╭──

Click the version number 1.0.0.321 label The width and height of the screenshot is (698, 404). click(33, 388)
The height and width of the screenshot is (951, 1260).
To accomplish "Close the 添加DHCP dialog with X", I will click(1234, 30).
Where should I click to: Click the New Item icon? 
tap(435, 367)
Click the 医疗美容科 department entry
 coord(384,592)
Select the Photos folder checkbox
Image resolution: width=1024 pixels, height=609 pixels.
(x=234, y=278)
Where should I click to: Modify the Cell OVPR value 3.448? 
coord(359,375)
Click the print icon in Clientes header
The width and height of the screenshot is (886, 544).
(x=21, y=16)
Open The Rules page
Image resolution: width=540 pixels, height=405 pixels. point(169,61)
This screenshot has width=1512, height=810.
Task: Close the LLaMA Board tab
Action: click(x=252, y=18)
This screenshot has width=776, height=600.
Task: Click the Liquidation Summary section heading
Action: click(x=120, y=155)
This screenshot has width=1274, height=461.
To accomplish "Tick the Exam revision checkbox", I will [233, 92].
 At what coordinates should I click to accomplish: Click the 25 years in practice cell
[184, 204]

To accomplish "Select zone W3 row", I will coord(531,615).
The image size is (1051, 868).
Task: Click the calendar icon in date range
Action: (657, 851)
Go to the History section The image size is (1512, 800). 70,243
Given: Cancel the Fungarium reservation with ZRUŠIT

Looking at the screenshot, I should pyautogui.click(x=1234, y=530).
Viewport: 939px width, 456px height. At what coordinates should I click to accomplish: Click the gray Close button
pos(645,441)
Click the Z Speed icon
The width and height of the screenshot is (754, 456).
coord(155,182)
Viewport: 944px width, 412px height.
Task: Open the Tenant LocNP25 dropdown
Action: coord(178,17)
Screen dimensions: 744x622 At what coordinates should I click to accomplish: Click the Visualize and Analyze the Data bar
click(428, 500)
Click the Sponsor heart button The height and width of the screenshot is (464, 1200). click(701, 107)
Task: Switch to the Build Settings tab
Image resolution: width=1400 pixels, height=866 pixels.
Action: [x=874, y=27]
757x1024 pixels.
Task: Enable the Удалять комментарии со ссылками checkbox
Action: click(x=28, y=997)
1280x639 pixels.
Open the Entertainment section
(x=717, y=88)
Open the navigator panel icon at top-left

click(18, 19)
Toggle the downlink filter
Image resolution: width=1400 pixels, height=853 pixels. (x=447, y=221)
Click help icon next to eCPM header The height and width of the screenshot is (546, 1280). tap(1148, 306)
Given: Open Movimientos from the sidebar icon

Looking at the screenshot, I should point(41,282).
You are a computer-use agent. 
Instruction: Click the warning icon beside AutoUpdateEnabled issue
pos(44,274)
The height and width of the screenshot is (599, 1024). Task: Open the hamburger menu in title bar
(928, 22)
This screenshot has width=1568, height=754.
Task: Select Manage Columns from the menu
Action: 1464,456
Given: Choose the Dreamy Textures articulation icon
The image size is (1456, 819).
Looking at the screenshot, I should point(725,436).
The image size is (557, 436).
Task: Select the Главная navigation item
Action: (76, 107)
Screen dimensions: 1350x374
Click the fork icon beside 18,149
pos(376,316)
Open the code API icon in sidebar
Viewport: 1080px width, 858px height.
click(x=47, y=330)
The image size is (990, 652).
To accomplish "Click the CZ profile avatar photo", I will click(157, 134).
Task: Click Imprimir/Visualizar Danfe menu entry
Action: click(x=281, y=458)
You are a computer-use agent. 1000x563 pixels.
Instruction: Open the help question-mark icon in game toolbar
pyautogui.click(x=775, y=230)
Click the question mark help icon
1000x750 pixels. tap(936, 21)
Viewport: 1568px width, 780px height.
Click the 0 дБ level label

╰──

[DIRECTIVE]: Can you reproduce the entries verbatim, beginning at the line that contains "Click the Sponsor" and stopping after the line that contains "Action: click(x=28, y=997)"?

[THE SOLUTION]:
Click the Sponsor heart button The height and width of the screenshot is (464, 1200). click(701, 107)
Task: Switch to the Build Settings tab
Image resolution: width=1400 pixels, height=866 pixels.
Action: [x=874, y=27]
757x1024 pixels.
Task: Enable the Удалять комментарии со ссылками checkbox
Action: click(x=28, y=997)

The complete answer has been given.